Можно ли представить себе Рембо, так и не выбравшегося за пределы Шарлевиль-Мезьера? А Красовицкого-одиночку, вырванного из контекста группы Черткова? Все равно, разумеется, "там человек сгорел", но если Рембо был видимым во все концы лесным пожаром, Красовицкий, пусть, городским, то Круглов подземным, торфяным, незримым: на поверхности литературной жизни цвели все цветы, а потом вдруг оказалось, что обрушился целый пласт, канул в раскаленную бездну.
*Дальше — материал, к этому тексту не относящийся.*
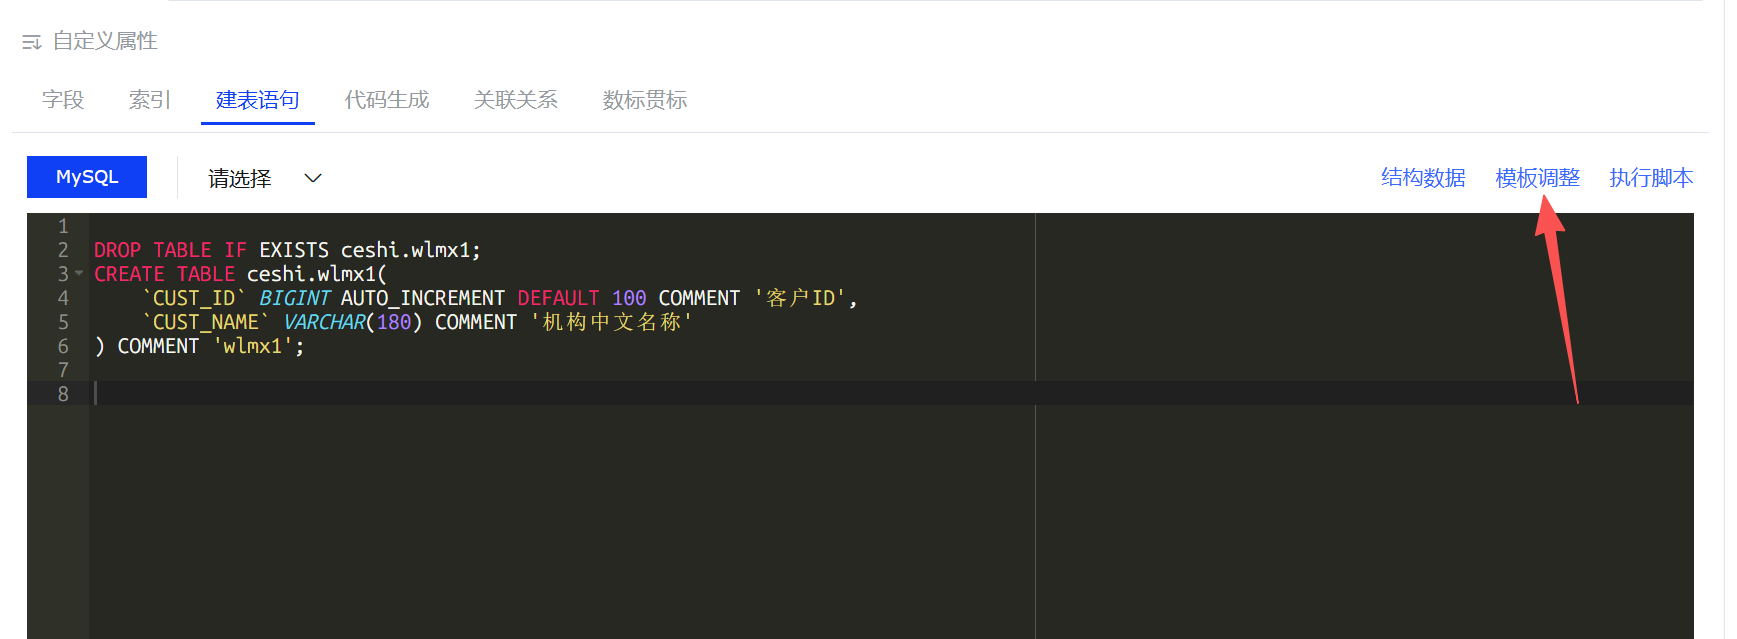1737x639 pixels.
Task: Show the 关联关系 tab
Action: 516,100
Имя этому пласту "культурная поэзия". Поэзия, глубоко запустившая корни во все возможные слои культурной почвы, от античности и средневековья до новомодной литературы и философии. "Культурная поэзия" это (за редчайшими исключениями, в лице, скажем, Андрея Сен-Сенькова) негативный жест по отношению к окружающему поэта реальному миру, бедному смыслами и эмоциями, это и знак неуверенности в себе самом что́ во мне есть такого, что стоит предъявить городу и миру? Отсюда нередко озвучиваемое злопыхательское предположение о том, что авторы просто хотят наварить себе значительности за чужой счет. И так бывает, но в чистом и честном случае "культурная поэзия" остается формой трансцендирования: автор вступает в пронизанное бесчисленным множеством связей пространство культуры, выбирая из него те нити, которые ему ближе, по-новому их сплетая и перевязывая, так строится, ткется новый текст-кокон, в котором можно жить, в котором вновь возможен уют. Животворность этого материала постулирована, пространство культуры сакрализовано вдоль и поперек, а потому "культурная поэзия" не принимает вызов концептуализма, констатирующего, что любая животворность в культуре а) исчерпаема и б) уже, похоже, исчерпана (в этом смысле чрезвычайно поучительно вслушаться и вчитаться в то, что говорит Ольга Александровна Седакова самый, пожалуй, тонкий и глубокий Мастер "культурной поэзии" о Дмитрии Александровиче Пригове).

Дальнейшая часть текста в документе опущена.